THE TASK: All of the records should be given back exactly and in full.

INPUT DATA START

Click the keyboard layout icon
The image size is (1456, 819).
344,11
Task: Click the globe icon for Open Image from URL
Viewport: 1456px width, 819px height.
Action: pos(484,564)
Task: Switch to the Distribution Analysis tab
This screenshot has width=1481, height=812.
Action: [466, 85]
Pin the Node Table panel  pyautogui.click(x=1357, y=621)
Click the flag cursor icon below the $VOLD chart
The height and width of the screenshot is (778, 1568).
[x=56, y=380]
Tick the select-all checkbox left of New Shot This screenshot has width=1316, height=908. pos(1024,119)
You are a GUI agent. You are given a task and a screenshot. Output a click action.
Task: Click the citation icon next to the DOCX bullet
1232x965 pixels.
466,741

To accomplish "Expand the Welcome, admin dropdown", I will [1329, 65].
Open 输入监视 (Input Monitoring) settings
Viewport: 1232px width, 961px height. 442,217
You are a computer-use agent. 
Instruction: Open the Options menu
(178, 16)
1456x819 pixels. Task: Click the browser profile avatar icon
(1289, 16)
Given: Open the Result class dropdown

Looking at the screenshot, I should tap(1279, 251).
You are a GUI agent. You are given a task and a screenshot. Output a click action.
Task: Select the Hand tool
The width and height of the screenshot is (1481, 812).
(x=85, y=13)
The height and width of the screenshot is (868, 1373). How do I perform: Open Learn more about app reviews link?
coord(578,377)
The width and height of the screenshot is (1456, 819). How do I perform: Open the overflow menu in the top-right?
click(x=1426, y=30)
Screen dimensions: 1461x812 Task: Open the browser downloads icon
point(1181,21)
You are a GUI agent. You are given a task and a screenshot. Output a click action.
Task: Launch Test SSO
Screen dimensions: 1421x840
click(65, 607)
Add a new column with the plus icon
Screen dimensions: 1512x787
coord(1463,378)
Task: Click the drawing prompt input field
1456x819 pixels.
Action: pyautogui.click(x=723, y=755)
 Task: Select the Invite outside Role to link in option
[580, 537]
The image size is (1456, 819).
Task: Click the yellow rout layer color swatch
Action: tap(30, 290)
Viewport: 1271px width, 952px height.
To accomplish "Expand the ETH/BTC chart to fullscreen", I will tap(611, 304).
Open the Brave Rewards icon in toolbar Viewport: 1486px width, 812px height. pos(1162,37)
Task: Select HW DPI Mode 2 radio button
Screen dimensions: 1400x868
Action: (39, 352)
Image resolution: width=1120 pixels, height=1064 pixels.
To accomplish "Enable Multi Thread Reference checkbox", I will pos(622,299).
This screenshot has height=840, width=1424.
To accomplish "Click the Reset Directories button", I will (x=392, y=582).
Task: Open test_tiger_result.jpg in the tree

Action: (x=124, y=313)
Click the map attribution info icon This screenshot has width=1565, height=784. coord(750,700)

INPUT DATA END

EXERCISE RESPONSE:
Click the keyboard layout icon
The image size is (1456, 819).
344,11
Task: Click the globe icon for Open Image from URL
Viewport: 1456px width, 819px height.
Action: pos(484,564)
Task: Switch to the Distribution Analysis tab
This screenshot has width=1481, height=812.
Action: [466, 85]
Pin the Node Table panel  pyautogui.click(x=1357, y=621)
Click the flag cursor icon below the $VOLD chart
The height and width of the screenshot is (778, 1568).
[x=56, y=380]
Tick the select-all checkbox left of New Shot This screenshot has width=1316, height=908. pos(1024,119)
You are a GUI agent. You are given a task and a screenshot. Output a click action.
Task: Click the citation icon next to the DOCX bullet
1232x965 pixels.
466,741

To accomplish "Expand the Welcome, admin dropdown", I will [1329, 65].
Open 输入监视 (Input Monitoring) settings
Viewport: 1232px width, 961px height. 442,217
You are a computer-use agent. 
Instruction: Open the Options menu
(178, 16)
1456x819 pixels. Task: Click the browser profile avatar icon
(1289, 16)
Given: Open the Result class dropdown

Looking at the screenshot, I should tap(1279, 251).
You are a GUI agent. You are given a task and a screenshot. Output a click action.
Task: Select the Hand tool
The width and height of the screenshot is (1481, 812).
(x=85, y=13)
The height and width of the screenshot is (868, 1373). How do I perform: Open Learn more about app reviews link?
coord(578,377)
The width and height of the screenshot is (1456, 819). How do I perform: Open the overflow menu in the top-right?
click(x=1426, y=30)
Screen dimensions: 1461x812 Task: Open the browser downloads icon
point(1181,21)
You are a GUI agent. You are given a task and a screenshot. Output a click action.
Task: Launch Test SSO
Screen dimensions: 1421x840
click(65, 607)
Add a new column with the plus icon
Screen dimensions: 1512x787
coord(1463,378)
Task: Click the drawing prompt input field
1456x819 pixels.
Action: pyautogui.click(x=723, y=755)
 Task: Select the Invite outside Role to link in option
[580, 537]
The image size is (1456, 819).
Task: Click the yellow rout layer color swatch
Action: tap(30, 290)
Viewport: 1271px width, 952px height.
To accomplish "Expand the ETH/BTC chart to fullscreen", I will tap(611, 304).
Open the Brave Rewards icon in toolbar Viewport: 1486px width, 812px height. pos(1162,37)
Task: Select HW DPI Mode 2 radio button
Screen dimensions: 1400x868
Action: (39, 352)
Image resolution: width=1120 pixels, height=1064 pixels.
To accomplish "Enable Multi Thread Reference checkbox", I will pos(622,299).
This screenshot has height=840, width=1424.
To accomplish "Click the Reset Directories button", I will (x=392, y=582).
Task: Open test_tiger_result.jpg in the tree

Action: (x=124, y=313)
Click the map attribution info icon This screenshot has width=1565, height=784. coord(750,700)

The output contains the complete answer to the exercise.